## What to produce:
Copy out exactly the lines from the start of the data to the line containing "Specsavers - Dufferin Mall Toronto (30, 1009)". Include both.

'''

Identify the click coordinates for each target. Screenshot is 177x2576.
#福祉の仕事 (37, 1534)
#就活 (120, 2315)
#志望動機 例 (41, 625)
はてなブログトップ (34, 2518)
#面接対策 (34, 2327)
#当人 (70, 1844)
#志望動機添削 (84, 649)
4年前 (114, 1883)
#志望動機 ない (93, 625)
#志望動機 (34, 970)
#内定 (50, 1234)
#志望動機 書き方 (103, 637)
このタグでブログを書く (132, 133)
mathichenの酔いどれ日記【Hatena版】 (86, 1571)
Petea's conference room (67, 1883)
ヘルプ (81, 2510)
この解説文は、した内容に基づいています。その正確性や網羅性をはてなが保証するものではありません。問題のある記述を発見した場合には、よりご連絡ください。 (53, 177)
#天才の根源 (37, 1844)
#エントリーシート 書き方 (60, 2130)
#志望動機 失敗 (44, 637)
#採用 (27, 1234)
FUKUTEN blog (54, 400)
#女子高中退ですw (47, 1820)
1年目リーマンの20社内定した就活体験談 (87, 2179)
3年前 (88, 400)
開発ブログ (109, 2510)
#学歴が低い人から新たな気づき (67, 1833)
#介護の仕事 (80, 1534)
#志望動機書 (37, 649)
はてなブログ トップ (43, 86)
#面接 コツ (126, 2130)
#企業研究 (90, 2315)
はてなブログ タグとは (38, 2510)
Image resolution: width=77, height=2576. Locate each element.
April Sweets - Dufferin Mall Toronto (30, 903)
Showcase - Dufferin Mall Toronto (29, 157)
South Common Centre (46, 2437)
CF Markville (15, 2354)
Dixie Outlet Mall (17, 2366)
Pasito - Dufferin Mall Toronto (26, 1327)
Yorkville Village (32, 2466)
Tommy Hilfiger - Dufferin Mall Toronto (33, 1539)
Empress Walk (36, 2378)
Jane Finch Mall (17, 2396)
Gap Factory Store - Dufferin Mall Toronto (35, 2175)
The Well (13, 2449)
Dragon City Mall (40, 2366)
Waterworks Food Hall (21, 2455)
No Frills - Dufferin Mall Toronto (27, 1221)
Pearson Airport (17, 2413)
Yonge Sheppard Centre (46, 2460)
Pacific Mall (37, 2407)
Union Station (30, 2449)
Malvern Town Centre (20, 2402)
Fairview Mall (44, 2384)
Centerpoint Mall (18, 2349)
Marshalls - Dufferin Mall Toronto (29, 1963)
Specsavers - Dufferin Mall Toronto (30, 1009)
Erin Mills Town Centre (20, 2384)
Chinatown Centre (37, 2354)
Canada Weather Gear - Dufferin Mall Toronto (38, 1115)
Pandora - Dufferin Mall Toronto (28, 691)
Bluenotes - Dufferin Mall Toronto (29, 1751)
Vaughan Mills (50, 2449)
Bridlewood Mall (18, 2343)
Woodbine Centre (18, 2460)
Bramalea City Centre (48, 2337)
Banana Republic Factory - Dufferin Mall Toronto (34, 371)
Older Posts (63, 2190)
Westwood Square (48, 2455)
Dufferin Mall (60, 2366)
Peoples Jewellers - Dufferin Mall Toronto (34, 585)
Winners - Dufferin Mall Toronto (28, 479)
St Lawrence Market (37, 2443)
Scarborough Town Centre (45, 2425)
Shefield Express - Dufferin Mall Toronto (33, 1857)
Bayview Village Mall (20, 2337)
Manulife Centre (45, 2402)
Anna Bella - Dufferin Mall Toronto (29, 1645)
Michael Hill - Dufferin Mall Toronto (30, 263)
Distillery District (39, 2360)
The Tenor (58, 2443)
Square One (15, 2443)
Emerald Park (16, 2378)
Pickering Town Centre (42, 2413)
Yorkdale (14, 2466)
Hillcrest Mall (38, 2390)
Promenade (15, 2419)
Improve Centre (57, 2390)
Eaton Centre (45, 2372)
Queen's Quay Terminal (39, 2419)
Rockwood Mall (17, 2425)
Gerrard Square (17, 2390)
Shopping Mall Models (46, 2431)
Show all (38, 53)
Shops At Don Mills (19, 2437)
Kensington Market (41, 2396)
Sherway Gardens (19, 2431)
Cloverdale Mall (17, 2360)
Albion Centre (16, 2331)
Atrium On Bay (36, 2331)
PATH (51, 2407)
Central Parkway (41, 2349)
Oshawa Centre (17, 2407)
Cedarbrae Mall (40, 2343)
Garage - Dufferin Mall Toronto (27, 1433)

'''

## Reply to the exercise:
Identify the click coordinates for each target. Screenshot is 177x2576.
#福祉の仕事 (37, 1534)
#就活 (120, 2315)
#志望動機 例 (41, 625)
はてなブログトップ (34, 2518)
#面接対策 (34, 2327)
#当人 (70, 1844)
#志望動機添削 (84, 649)
4年前 (114, 1883)
#志望動機 ない (93, 625)
#志望動機 (34, 970)
#内定 (50, 1234)
#志望動機 書き方 (103, 637)
このタグでブログを書く (132, 133)
mathichenの酔いどれ日記【Hatena版】 (86, 1571)
Petea's conference room (67, 1883)
ヘルプ (81, 2510)
この解説文は、した内容に基づいています。その正確性や網羅性をはてなが保証するものではありません。問題のある記述を発見した場合には、よりご連絡ください。 (53, 177)
#天才の根源 (37, 1844)
#エントリーシート 書き方 (60, 2130)
#志望動機 失敗 (44, 637)
#採用 (27, 1234)
FUKUTEN blog (54, 400)
#女子高中退ですw (47, 1820)
1年目リーマンの20社内定した就活体験談 (87, 2179)
3年前 (88, 400)
開発ブログ (109, 2510)
#学歴が低い人から新たな気づき (67, 1833)
#介護の仕事 (80, 1534)
#志望動機書 (37, 649)
はてなブログ トップ (43, 86)
#面接 コツ (126, 2130)
#企業研究 (90, 2315)
はてなブログ タグとは (38, 2510)
Image resolution: width=77, height=2576. Locate each element.
April Sweets - Dufferin Mall Toronto (30, 903)
Showcase - Dufferin Mall Toronto (29, 157)
South Common Centre (46, 2437)
CF Markville (15, 2354)
Dixie Outlet Mall (17, 2366)
Pasito - Dufferin Mall Toronto (26, 1327)
Yorkville Village (32, 2466)
Tommy Hilfiger - Dufferin Mall Toronto (33, 1539)
Empress Walk (36, 2378)
Jane Finch Mall (17, 2396)
Gap Factory Store - Dufferin Mall Toronto (35, 2175)
The Well (13, 2449)
Dragon City Mall (40, 2366)
Waterworks Food Hall (21, 2455)
No Frills - Dufferin Mall Toronto (27, 1221)
Pearson Airport (17, 2413)
Yonge Sheppard Centre (46, 2460)
Pacific Mall (37, 2407)
Union Station (30, 2449)
Malvern Town Centre (20, 2402)
Fairview Mall (44, 2384)
Centerpoint Mall (18, 2349)
Marshalls - Dufferin Mall Toronto (29, 1963)
Specsavers - Dufferin Mall Toronto (30, 1009)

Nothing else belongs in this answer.